Para lograr la creación del cuerpo de luz, la toltequidad explica que debe llevarse a cabo un proceso de transmutación alquímica con la energía que se encuentra en la base de la columna vertebral. Con diversas prácticas psicofísicas, como son las posturas estables (semka) y en movimientos (molini), los signos con las manos (machiomana), la danza (mitotl), el arte marcial (yayaotl), las practicas respiratorias (I´mati) para manipular el prana (tleyotl) y, principalmente, con las prácticas sexuales (yontlapalli) destinadas a fusionar las energías masculinas y femeninas (fluidos sexuales), se produce el “agua quemada” (atlachinolli) en el “vaso del águila” (kuau´shikalli) que se encuentra en la base del tronco. Es decir, la  energía activada o fuego interno que, al generarse, sube como el vapor del agua por el cuerpo y despierta los siete centros psíquico o cuecueyos (kolotl,escorpión, iwitl, plumón, pantli, bandera, shochitl, flor, topilli, bastón, chalchiwitl, piedra preciosa, y tekpatl, chuchillo de pedernal) desde la base del tronco hasta salir por la coronilla y crear “la pluma”: el apéndice luminoso que finalmente completa la creación del cuerpo de luz y que provoca, no solo el despertar de la conciencia espiritual sino, finalmente, la conciencia de unicidad con el Absoluto.

2. El despertar de la conciencia espiritual

Nican axcan son las palabras náhuatl que describen el despertar de la conciencia espiritual. Nican significa “aquí” y, axcan, significa “ahora”: aquí y ahora. La palabra, nican, se usa para referirse al lugar donde se ubica la persona que habla, mientras que, axcan, expresa el momento presente del que habla.

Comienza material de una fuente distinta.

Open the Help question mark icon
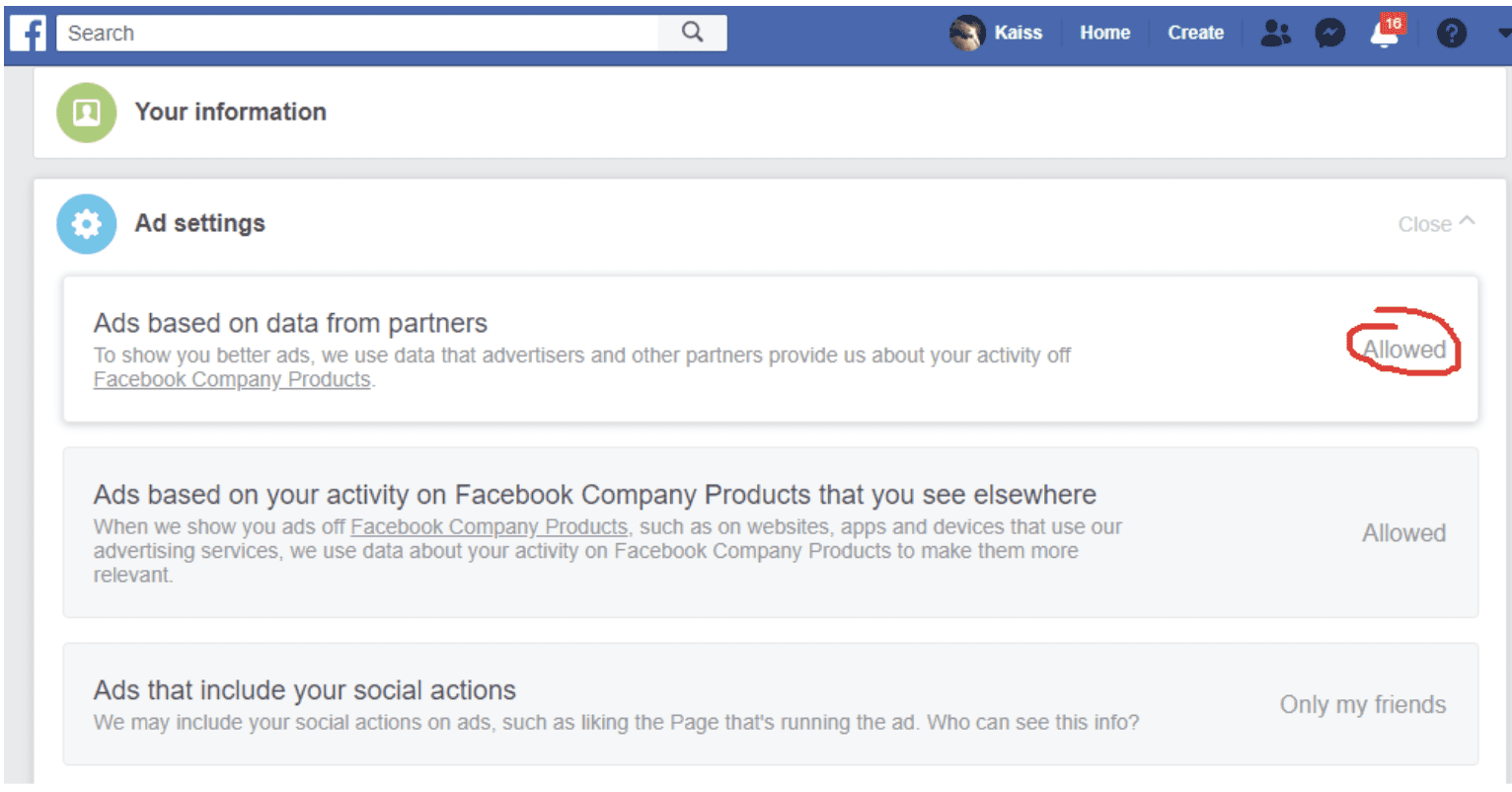This screenshot has height=792, width=1512. click(x=1451, y=34)
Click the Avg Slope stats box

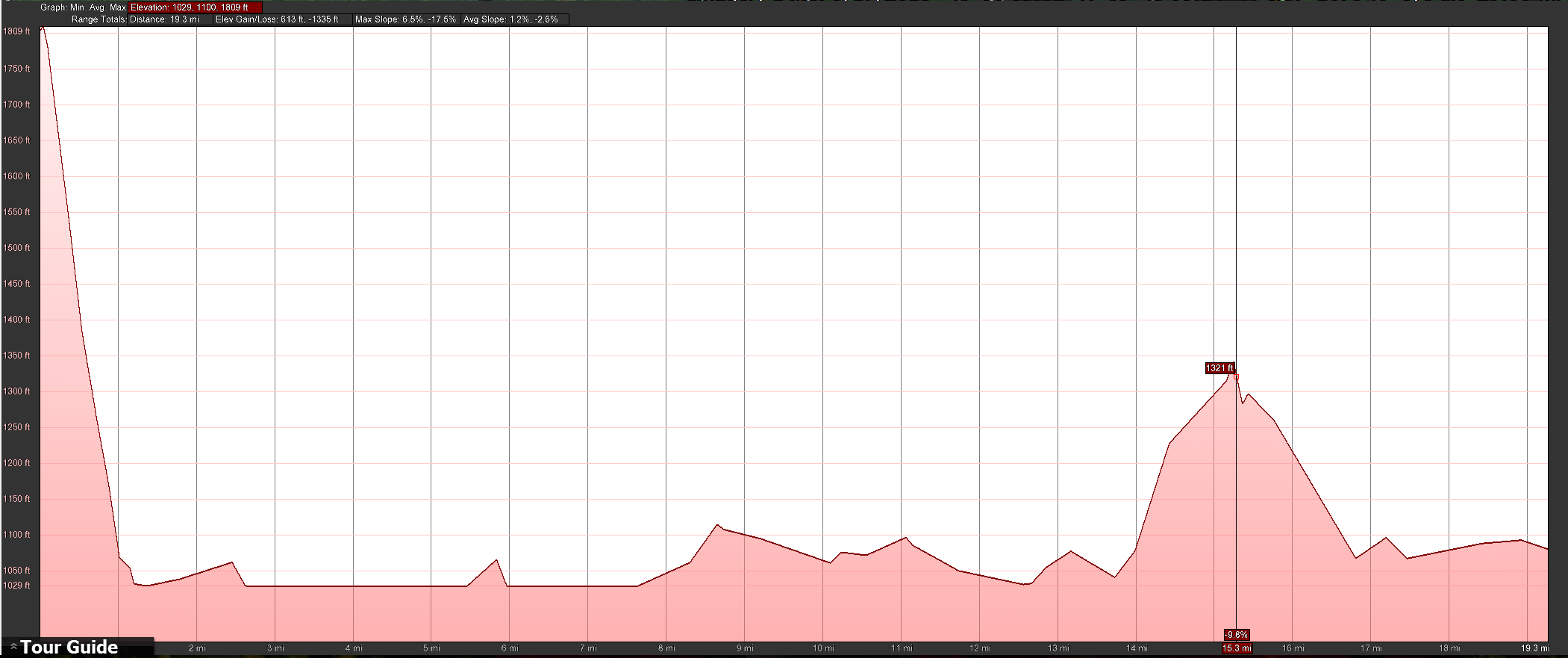point(510,19)
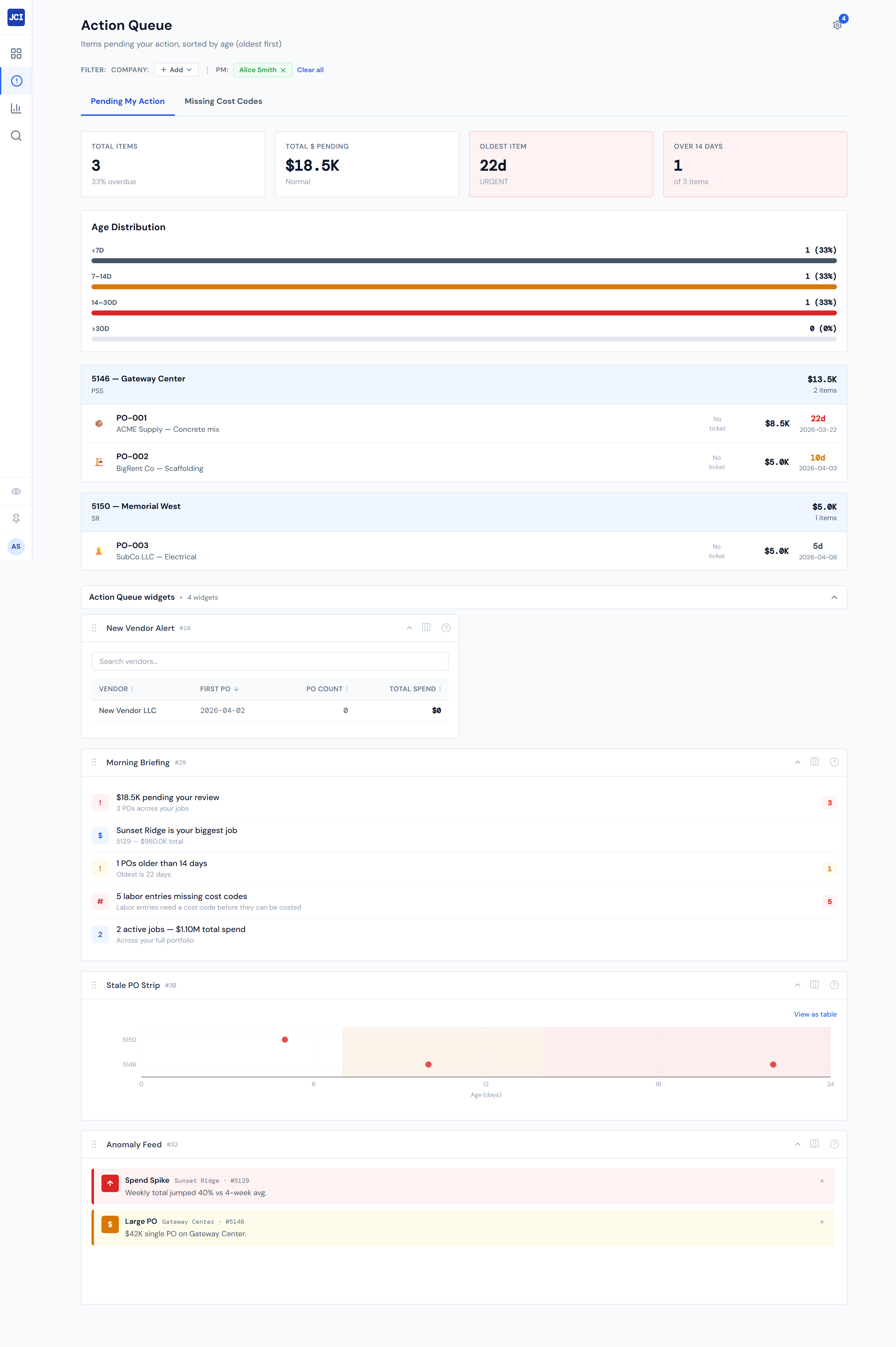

Esto implica que el “aquí y ahora” pertenece a quien habla. Nican axcan, se refieren entonces, al tiempo y espacio de cada quien, es la conciencia propia de la realidad de cada persona, de su propio ser o sí mismo, de su entorno en general y de cada instante de su devenir. En este contexto, la evolución del ser humano puede ser definida como la ampliación continua de la conciencia (darse cuenta) en el aquí y ahora de cada ser humano.

Aparte de la práctica sostenida del nican axcan, la toltequidad propone también la práctica de la meditación (teomania), que conduce al estado de perfecto silencio mental (amomati) o vacío interior que desemboca, finalmente, en la unión consciente del ser humano con la divinidad o plena conciencia de Quetzalcóatl, la Serpiente Emplumada.